Many of the significantly downregulated genes in CTS have been associated with CRC [34–37]. For example, MYOT, ASPA, and KIAA2022 were downregulated in CRC , the downregulation of ARHGEF37 was associated with a poor prognosis in CRC , higher expression levels of BCL-2 were correlated with a better survival prognosis in CRC , and PPARGC1A was a negative predictor for CRC prognosis .
Altogether, a number of the abnormally expressed genes in CTS compared to colon normal stroma identified by the meta-analysis have been associated with CRC pathology and prognosis.
3.2. Identification of Pathways Significantly Associated with the DEGs
GSEA  identified 44 KEGG pathways that were significantly associated with the upregulated genes in CTS. These pathways were mainly involved in cellular development (p53 signaling, Wnt signaling, apoptosis, Notch signaling, focal adhesion, endocytosis, ECM-receptor interaction, cell adhesion molecules, adherens junction, tight junction, gap junction, and regulation of actin cytoskeleton), immune regulation (leukocyte transendothelial migration, complement and coagulation cascades, natural killer cell mediated cytotoxicity, Toll-like receptor, chemokine signaling, and cytokine-cytokine receptor interaction), and metabolism (purine metabolism and pyrimidine metabolism) (Figure 2, Supplementary Table S5). Previous studies have shown that some of these pathways were significantly associated with colon cancer [38–41]. For example, the Wnt and Notch pathways were associated with colon cancer development [38, 39]. The cytokine-cytokine receptor interaction pathway was significantly enriched in CRC . The ECM and ECM-associated proteins , the glycosaminoglycan metabolism, and chondroitin sulfate/dermatan sulfate metabolism pathways played key roles in mediating tumor microenvironment [40, 41].
In addition, GSEA identified six KEGG pathways that were significantly associated with the downregulated genes in CTS (Supplementary Figure S2). Most of these pathways were metabolism-related, including purine metabolism, histidine metabolism, glycine, serine, and threonine metabolism, and drug metabolism-cytochrome p450. These pathways have been associated with colon and other cancers [42–44]. For example, impaired purine metabolism was associated with the progression of cancer . Histidine metabolism could boost cancer therapy . Cytochrome P450 enzymes were associated with the metabolism of anticancer drugs and their expression was associated with a poor prognosis in CRC patents .

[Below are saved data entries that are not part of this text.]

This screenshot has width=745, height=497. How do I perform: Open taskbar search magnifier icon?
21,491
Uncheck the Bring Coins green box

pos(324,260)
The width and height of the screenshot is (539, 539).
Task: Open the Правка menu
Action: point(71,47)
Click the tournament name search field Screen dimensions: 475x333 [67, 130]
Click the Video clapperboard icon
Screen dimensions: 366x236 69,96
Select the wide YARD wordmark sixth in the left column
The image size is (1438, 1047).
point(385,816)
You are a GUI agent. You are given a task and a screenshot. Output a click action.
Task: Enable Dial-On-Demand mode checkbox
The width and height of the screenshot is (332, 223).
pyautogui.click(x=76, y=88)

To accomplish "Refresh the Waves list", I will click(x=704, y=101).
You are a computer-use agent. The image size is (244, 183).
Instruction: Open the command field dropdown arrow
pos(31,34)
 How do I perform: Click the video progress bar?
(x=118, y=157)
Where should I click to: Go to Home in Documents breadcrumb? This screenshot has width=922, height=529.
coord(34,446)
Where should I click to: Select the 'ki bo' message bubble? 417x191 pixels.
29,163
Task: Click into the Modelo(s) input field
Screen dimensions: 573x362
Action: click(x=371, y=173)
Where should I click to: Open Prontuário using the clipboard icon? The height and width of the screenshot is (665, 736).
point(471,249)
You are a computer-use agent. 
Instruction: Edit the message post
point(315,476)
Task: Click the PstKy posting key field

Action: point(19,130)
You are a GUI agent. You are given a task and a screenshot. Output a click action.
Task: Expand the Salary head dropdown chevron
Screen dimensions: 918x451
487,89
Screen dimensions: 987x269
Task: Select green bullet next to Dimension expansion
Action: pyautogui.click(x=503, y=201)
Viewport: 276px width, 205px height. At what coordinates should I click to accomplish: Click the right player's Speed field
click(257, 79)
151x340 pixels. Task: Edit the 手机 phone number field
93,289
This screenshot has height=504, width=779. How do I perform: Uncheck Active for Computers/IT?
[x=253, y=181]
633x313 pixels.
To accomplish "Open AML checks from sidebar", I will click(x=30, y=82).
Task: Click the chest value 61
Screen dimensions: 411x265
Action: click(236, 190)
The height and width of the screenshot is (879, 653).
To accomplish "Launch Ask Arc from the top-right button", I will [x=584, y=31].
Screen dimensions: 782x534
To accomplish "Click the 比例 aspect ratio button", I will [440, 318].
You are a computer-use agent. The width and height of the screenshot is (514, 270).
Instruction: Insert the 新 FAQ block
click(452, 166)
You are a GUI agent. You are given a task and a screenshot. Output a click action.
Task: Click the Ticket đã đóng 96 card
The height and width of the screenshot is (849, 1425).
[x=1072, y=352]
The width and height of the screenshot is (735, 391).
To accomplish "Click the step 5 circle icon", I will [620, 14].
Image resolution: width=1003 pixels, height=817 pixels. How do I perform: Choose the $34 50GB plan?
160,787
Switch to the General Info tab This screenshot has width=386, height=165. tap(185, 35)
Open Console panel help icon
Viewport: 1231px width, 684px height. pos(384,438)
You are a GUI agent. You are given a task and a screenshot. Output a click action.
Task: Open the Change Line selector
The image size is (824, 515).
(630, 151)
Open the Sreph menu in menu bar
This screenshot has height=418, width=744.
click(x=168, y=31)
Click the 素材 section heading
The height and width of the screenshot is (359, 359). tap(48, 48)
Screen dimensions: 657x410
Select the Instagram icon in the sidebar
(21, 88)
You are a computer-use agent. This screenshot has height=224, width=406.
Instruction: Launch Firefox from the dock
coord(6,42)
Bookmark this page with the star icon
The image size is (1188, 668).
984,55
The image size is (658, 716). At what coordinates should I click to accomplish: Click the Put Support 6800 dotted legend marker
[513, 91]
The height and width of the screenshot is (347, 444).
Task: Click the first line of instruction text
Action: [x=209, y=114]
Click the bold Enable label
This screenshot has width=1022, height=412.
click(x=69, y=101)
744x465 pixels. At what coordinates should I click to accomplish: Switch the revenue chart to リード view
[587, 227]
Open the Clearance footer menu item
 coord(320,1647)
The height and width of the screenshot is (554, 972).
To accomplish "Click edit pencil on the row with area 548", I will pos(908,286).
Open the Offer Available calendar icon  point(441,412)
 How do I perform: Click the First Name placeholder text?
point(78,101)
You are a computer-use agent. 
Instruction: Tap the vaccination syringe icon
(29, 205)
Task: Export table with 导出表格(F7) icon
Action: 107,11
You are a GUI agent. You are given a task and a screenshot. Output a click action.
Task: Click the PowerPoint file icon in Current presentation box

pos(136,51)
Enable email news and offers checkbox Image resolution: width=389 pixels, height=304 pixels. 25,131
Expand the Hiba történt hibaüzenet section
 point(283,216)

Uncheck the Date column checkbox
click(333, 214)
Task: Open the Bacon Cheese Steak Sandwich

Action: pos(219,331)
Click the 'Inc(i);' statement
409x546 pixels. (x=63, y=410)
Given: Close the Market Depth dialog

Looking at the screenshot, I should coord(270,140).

3.3. Identification of Upstream TFs, Kinases, and MMTRs Significantly Associated with the DEGs
We identified 11 significant upstream TFs regulating the DEGs, including SUZ12, NFE2L2, RUNX1, ESR1, STAT3, TCF3, FOSL2, SALL4, AR, SMC3, and SOX2, of which the genes encoding RUNX1 and SALL4 were upregulated in CTS (Figure 3(a)). Most of these TFs have been associated with colon cancer [45–49]. For example, SUZ12 was the most significant upstream TF which could contribute to the CRC development . RUNX1 mutations were associated with the CRC risk . TCF3 and FOSL2 were associated with the tumorigenesis of CRC [47, 48]. The overexpression of SOX2 was associated with the progression and a poor prognosis in colon cancer .
Moreover, we identified 124 significant protein kinases that regulate the DEGs (Figure 3(b), Supplementary Table S6). These kinases mainly included cell cycle regulation kinases (CDKs), signaling MAP kinases (MAPKs, MAP2Ks, and MAP3Ks), and ribosomal kinases (RPS6KA1, RPS6KA3, and RPS6KA5). MAPK14 was the most significant upstream kinase negatively regulating the formation of colitis-associated colon tumors . Furthermore, we constructed a TF-kinase interaction network of these TFs and kinases (Figure 3(c)). In the network, the most connected TFs included SUZ12, NFE2L2, RUNX1, STAT3, FOSL2, AR, SMC3, ESR1, and TCF3, and the most connected kinases included MAPK14, CDK1, CSNK2A1, CDK2, MAPK3, HIPK2, ERK1, and CDK4. It indicates that the cell cycle regulation may play a pivotal role in CTS.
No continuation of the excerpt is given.